Est-ce la fin de l'adoption internationale ? Une étude publiée ce mercredi par l'Institut national d'études démographiques (Ined) fait état d'un déclin de l'adoption internationale au niveau mondial. Selon Jean-François Mignot, auteur de l'étude et membre du groupe d'étude des méthodes de l'analyse sociologique de la Sorbonne (Gemass), ces dix dernières années, le nombre d'enfants adoptés à l'international a chuté de près de deux tiers. En 2004, plus de 40 000 mineurs étaient adoptés. Ils ne sont plus que 15 188 en 2013. Le même niveau du «tout début des années 80». En France, cette baisse est de 67%. Décryptage en trois points.
Pourquoi un tel déclin ?
Jean-François Mignot, démographe, pointe essentiellement des raisons «structurelles, démographiques ou économiques». «La baisse de la mortalité et la hausse du niveau de vie des pays traditionnellement d'origine des adoptés internationaux réduisent le nombre d'orphelins», note le chercheur. La diffusion de la contraception et de l'IVG est aussi à l'origine de la réduction du nombre de grossesses non désirées et des abandons d'enfants. Autre facteur ? La hausse du niveau de vie. Celui-ci permet aux pouvoirs publics de développer des politiques familiales et sociales d'aide aux mineurs abandonnés et favorise ainsi l'essor des adoptions nationales. «Au total, relève l'étude, le nombre de mineurs confiés à l'adoption internationale se réduit.

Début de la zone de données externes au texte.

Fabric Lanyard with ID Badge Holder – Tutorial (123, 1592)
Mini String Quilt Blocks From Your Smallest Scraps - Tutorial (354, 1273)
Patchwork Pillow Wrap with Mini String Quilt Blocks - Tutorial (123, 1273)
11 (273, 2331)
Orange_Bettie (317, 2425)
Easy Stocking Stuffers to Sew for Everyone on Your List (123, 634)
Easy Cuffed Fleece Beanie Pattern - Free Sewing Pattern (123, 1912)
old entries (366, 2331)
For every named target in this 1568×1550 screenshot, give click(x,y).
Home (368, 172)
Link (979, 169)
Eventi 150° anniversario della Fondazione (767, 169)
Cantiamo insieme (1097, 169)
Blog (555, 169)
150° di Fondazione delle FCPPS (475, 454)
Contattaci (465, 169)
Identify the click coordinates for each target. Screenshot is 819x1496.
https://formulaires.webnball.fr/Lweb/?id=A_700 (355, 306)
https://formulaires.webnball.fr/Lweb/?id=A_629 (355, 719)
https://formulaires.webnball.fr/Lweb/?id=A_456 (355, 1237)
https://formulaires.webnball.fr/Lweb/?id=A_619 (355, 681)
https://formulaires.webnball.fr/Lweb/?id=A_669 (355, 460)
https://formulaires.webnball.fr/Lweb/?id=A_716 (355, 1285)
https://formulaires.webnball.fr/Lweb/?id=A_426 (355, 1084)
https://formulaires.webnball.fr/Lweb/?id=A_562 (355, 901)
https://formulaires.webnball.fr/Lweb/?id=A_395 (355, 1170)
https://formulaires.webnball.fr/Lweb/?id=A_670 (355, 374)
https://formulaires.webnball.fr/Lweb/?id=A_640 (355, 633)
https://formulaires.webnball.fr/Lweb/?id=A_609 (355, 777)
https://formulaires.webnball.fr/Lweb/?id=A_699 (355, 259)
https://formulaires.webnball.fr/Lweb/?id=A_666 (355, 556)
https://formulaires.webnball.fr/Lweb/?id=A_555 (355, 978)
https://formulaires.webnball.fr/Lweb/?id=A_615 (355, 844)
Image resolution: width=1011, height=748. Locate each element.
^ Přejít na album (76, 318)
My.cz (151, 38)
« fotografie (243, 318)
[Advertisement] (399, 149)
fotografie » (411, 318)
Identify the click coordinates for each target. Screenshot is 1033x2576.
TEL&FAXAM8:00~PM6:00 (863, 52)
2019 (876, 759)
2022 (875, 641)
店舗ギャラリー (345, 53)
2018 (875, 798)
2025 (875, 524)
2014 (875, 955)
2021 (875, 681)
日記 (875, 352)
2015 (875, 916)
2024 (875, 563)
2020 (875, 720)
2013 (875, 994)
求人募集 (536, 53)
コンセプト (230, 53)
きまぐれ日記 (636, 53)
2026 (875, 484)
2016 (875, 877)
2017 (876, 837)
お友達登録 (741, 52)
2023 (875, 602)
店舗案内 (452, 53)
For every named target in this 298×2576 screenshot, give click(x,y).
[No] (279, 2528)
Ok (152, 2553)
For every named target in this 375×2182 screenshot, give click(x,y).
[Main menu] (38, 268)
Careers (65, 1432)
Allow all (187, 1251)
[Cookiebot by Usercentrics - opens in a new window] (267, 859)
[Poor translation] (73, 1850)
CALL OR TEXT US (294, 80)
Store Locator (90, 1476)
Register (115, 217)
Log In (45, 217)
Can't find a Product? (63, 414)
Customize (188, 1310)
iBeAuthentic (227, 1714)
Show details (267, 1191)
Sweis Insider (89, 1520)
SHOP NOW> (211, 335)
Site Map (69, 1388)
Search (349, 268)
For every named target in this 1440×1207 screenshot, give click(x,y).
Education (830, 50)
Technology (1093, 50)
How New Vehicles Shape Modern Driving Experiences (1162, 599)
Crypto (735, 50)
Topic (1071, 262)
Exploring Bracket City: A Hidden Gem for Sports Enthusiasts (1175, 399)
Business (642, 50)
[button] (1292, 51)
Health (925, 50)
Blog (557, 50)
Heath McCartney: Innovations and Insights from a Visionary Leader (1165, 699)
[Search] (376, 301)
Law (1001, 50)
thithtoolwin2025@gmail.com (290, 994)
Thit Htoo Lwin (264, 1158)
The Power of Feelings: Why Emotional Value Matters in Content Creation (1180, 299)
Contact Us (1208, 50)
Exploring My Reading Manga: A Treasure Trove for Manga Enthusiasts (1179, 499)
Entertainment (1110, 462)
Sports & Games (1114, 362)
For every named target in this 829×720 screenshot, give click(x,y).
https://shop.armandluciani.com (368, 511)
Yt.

En conséquence, les pays d'origine peuvent se permettre de refuser un grand nombre de candidats.» Ou de durcir leurs conditions d'adoption pour les ressortissants étrangers. Depuis 2006, la Chine exige des parents aspirants à l'adoption qu'ils soient en couple hétéro, mariés, détenteurs du bac, qu'ils travaillent et ne souffrent pas d'obésité pathologique.
Ce déclin est-il dans l’intérêt des enfants ?
Au fil de son essor, l'adoption internationale a de plus en plus été encadrée juridiquement, notamment pour lutter contre le trafic d'enfants. Plus de 90 pays ont ainsi ratifié la convention de La Haye sur la protection des enfants et la coopération en matière d'adoption internationale ou ont instauré des moratoires à l'instar du Guatemala ou de l'Ukraine, qui figuraient parmi les dix principaux pays d'origine des enfants adoptés. Désormais, une part croissante des mineurs confiés à l'adoption internationale sont des «enfants à besoins spécifiques». C'est-à-dire, «relativement âgés, en fratrie ou handicapés physiques ou mentaux». «Dans quelle mesure» se demande le chercheur, «est-il dans l'intérêt des enfants de plus en plus âgés d'être encore adoptés à l'international, alors même qu'ils ont une longue expérience de leur pays d'origine ?» Pour le démographe, il faudra aussi vérifier si ce recul est effectivement compensé par la hausse des adoptions nationales, «plus propices à l'épanouissement des enfants», ou si elle va de pair «avec une hausse du nombre de mineurs élevés en institution».
Et en France ?
Si elle est loin derrière les Etats-Unis qui concentrent 50% des adoptions à l'international, la France est le deuxième pays «adoptant» au monde, suivie par l'Espagne, l'Italie et l'Allemagne. L'étude souligne que «le nombre des adoptions internationales a augmenté des années 70 jusqu'au milieu des années 2000, passant de 971 à 4136 entre 1978 et 2005». Dans les années 2000, 83% des adoptés en France étaient des adoptés internationaux. En 2013, un tiers des enfants adoptés étaient «à besoin spécifiques». En France, comme dans les autres pays d'accueil, le nombre de candidats à l'adoption, qu'ils soient en couple ou en solo, lui, n'a pas baissé. Ce qui ne sera pas sans conséquences pour Jean-François Mignot : «Au niveau mondial, l'adoption internationale va rester à un niveau très faible. On peut s'attendre à une augmentation des demandes de procréation médicalement assistée ainsi que de gestation pour autrui.»